Inflammation within the small intestine increases epithelial cell proliferation as a means of repairing damage [31]. During the inflammation phase, small intestinal mass was significantly increased in INDO controls but decreased gradually as the animals recovered. Despite the similarity in small intestinal mass between glepaglutide-treated and INDO control animals during the active inflammation phase, the significantly lower levels of a-1-AGP and MPO in the glepaglutide-treated animals suggest that the rise in small intestinal mass was due, at least in part, to other factors/mechanisms taking place in the inflamed intestine of the glepaglutide-treated animals. In both co- and post-treated animals, jejunal and ileal mass were markedly increased compared with INDO controls in the body weight recovery phase. We hypothesize that the significantly increased small intestinal mass in glepaglutide-treated animals was due to one or more of the following factors: increased cell proliferation, inhibition of apoptosis, increased blood flow to the small intestine, and/or increased protein synthesis [15, 16].
The anti-inflammatory and intestinal growth effects mediated by glepaglutide, coupled with the exclusive localization of the GLP-2R in the gastrointestinal tract, make this peptide an interesting therapeutic candidate for treatment of IBD. There is currently much focus on the importance of mucosal healing as a means of changing the natural course of disease in patients with IBD [6, 7]. Mucosal healing is expected to lead to symptom improvement, to decrease relapse and/or recurrence rates, to reduce complications such as the need for surgical interventions, and to abate the incidence of cancer and associated risk of death in IBD [6, 7]. Conventional therapies have little or no effects on mucosal healing.
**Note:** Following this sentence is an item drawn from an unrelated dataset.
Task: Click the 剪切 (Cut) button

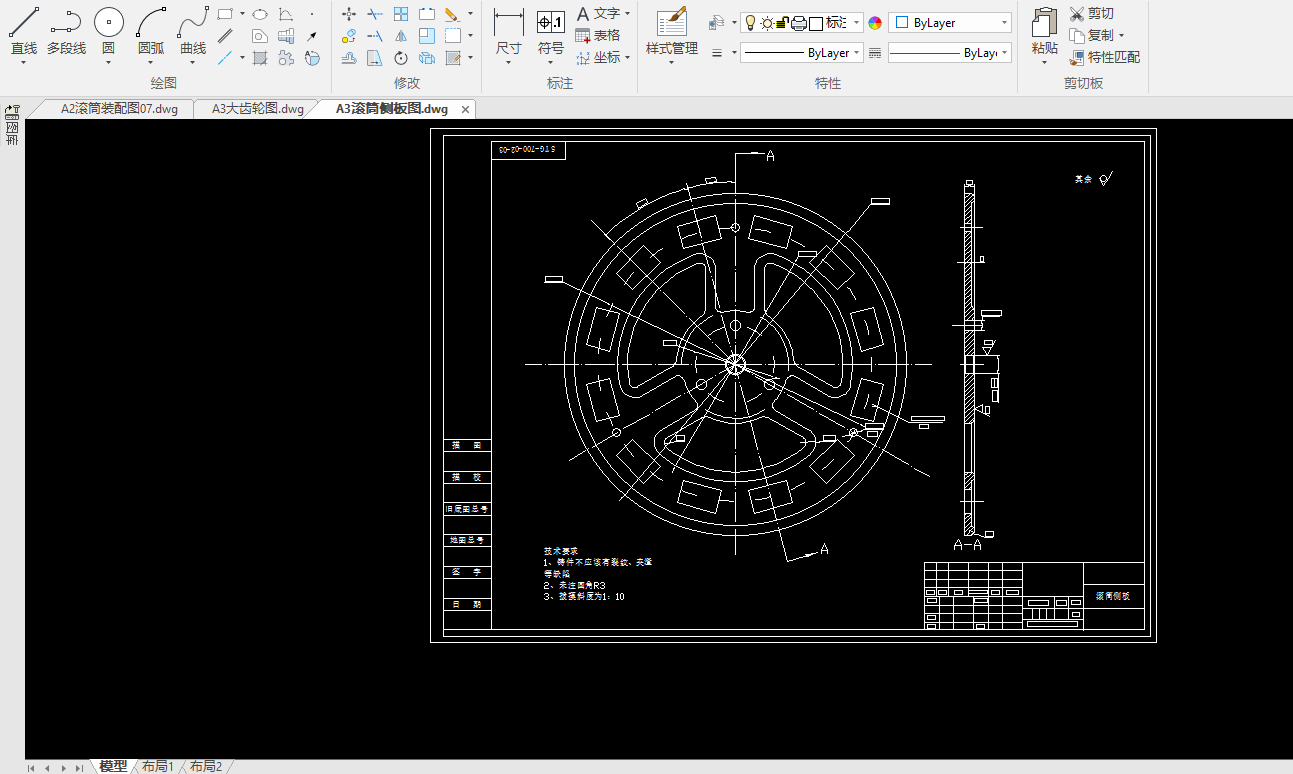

Immunosuppressants and biologics are reported to heal the mucosa but have slow onsets of action, requiring several months of dosing before healing is achieved, whereas steroids do not heal the mucosa [7]. These insufficiencies of conventional therapies are thought to play a role in the inadequacies in IBD treatment [3, 7].
Use of GLP-2 agonists for the treatment of IBD is not a novel concept. In a double-blind, placebo-controlled, phase 2a proof-of-concept study, the ability of teduglutide to induce remission or to reduce the Crohn’s disease activity index (CDAI) score by at least 100 points after 8 weeks of treatment was examined in patients with moderate to severe CD [32]. It was shown that teduglutide had a positive, dose-dependent effect on the CDAI score but that this failed to reach statistical significance. We speculate that the study was underpowered and that the assessment of mucosal healing, rather than the CDAI, would have been a better endpoint to assess the effect of treatment, because GLP-2 is known to act directly on the small intestinal mucosa. However, measurement of mucosal healing, which is still largely observational and requires repeated invasive endoscopic examinations, sometimes with mucosal biopsies, has only recently become more established [6].